Stefan Evers, MD, PhD 
Honorary Secretary, International Headache Society

Just last year, two major publications of disease classifications were updated: the third edition of the International Headache Society’s (IHS) International Classification of Headache Disorders (ICHD-3), creating a worldwide classification system for all headache disorders, and the World Health Organization’s updated manual of diseases (the ICD-11) featuring a new chapter dedicated to chronic pain disorders, including chronic migraine and other chronic headache disorders. ICD-11 will be presented to the World Health Assembly this May for adoption. Both sets of information will help to increase awareness of these disabling conditions going forward.

Another key event that took place in 2018 after two decades of research was the introduction of calcitonin gene-related peptide (receptor) antibodies for the prevention of migraine and certain headaches to the market. Looking ahead, patients may no longer have to take a daily tablet but instead may be able to administer a single injection once per month or quarter to prevent and reduce migraine attacks.

IHS is also hopeful about the improvements being made to stimulation techniques for the treatment of migraine as well. After several years of trial-and-error, the first devices are coming to market, including noninvasive vagus nerve stimulation or stimulation of the supraorbital nerve. The efficacy of the devices is not excellent, but they may be used to support or supplement other treatment strategies. In this context, the use of Botulinum toxin is also likely to become more routine in the treatment of chronic migraine.

As these advances are to be applauded, there is still much to do. Migraine is a heterogenous disease and its genetic implications are still largely unknown. Looking ahead, the medical community may once and for all be able to identify certain subtypes of migraine using genetic techniques, which could then serve to tailor treatment plans. So far, early genome-wide association studies have shown that migraine is not only heterogenous with respect to the clinical picture but also with regard to underlying genetic mechanisms.
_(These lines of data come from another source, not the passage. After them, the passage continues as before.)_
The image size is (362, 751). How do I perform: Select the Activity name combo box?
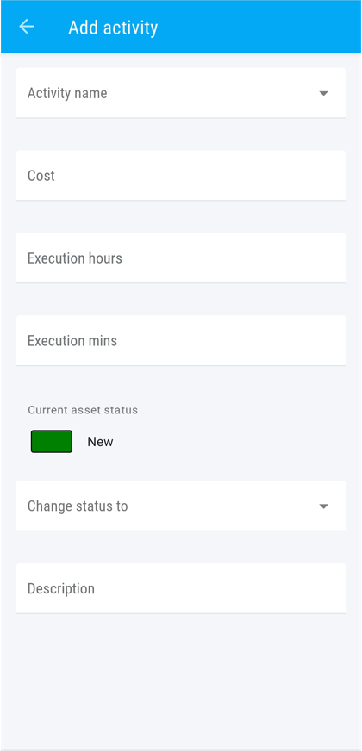(181, 93)
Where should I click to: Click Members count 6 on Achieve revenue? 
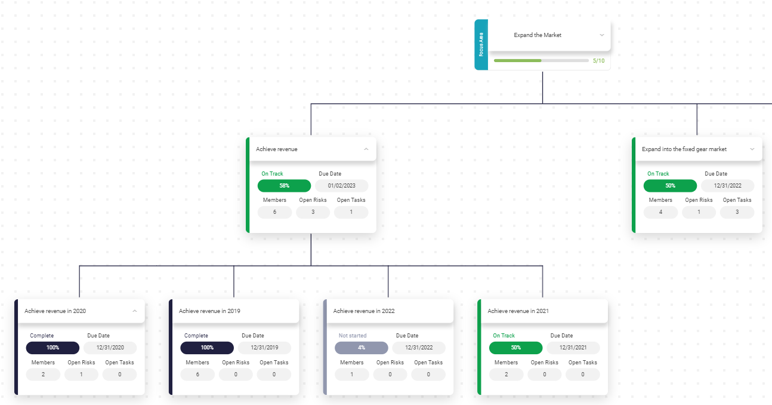coord(274,212)
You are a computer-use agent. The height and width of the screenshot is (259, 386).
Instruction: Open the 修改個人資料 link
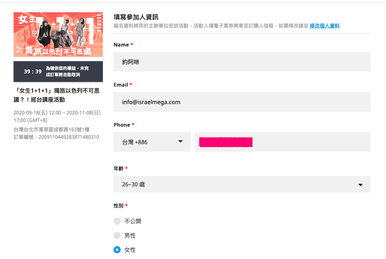click(325, 26)
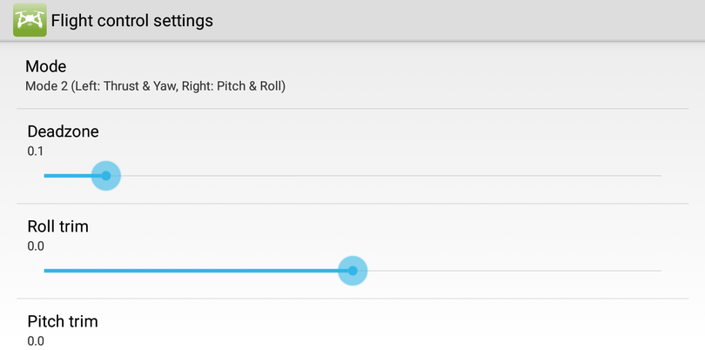The width and height of the screenshot is (705, 350).
Task: Click the middle of the Deadzone slider track
Action: coord(353,175)
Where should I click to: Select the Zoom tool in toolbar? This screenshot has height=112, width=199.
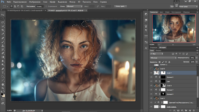3,88
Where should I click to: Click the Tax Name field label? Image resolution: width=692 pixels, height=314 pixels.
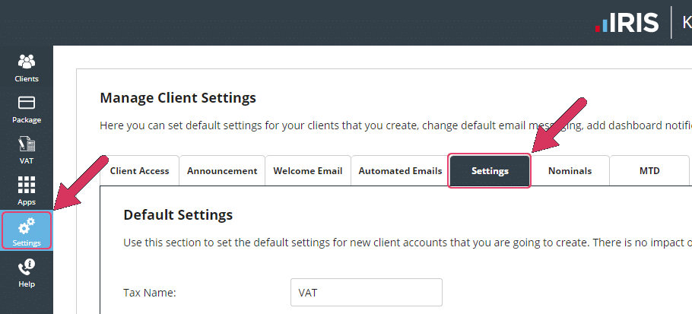click(150, 293)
Another reason migraine research still needs attention over the next 5 to 10 years is the disorder’s link with comorbidities. For example, there is an association between migraine and vascular disorders. Epidemiological research has suggested that migraine increases the risk for such disorders. If this proves true, a migraine treatment regimen may one day include the treatment of these risks as well. Could it be possible to minimize the risk for stroke or other vascular disorders increased by migraine, if we treat migraine properly? Or what about the comorbidity with depression? At least in some cases in the future, physicians should perhaps consider depression as a major objective of treatment in migraine patients. There are additional comorbidities, such as immunological disorders and restless legs syndrome, to be considered as well.

Overall, the future of migraine management will not exist unless we take time to educate our younger colleagues on how to diagnose and treat the disease, and how to perform effective, targeted research. At the moment, there is much enthusiasm among young medical students and researchers. If this excitement continues, we should not be anxious about the future of migraine and headache treatment.

W. Clay Jackson, MD, DipTh
President, Academy of Integrative Pain Medicine*

Patient assessment will evolve beyond the singular focus on the “pain score” to become more multimodal, with attention to qualitative and experiential domains. In addition, technologic advances will digitize the assessment process, extending the monitoring of patient experiences outside the brick-and-mortar locale of the clinic into the realm of digital biometric devices.

The pharmacocentric, opioiphilic, and allopathic-dominant model will be discredited, accompanied by a concomitant rise in integrative care, with attention to the biopsychosociospiritual components of the patient experience. Digital devices will allow for continuous feedback from the patient experience to the clinician’s counsel. Paternalistic models will yield to more collaborative care, as patients demand quality and choice in exchange for paying for a larger percentage of their care.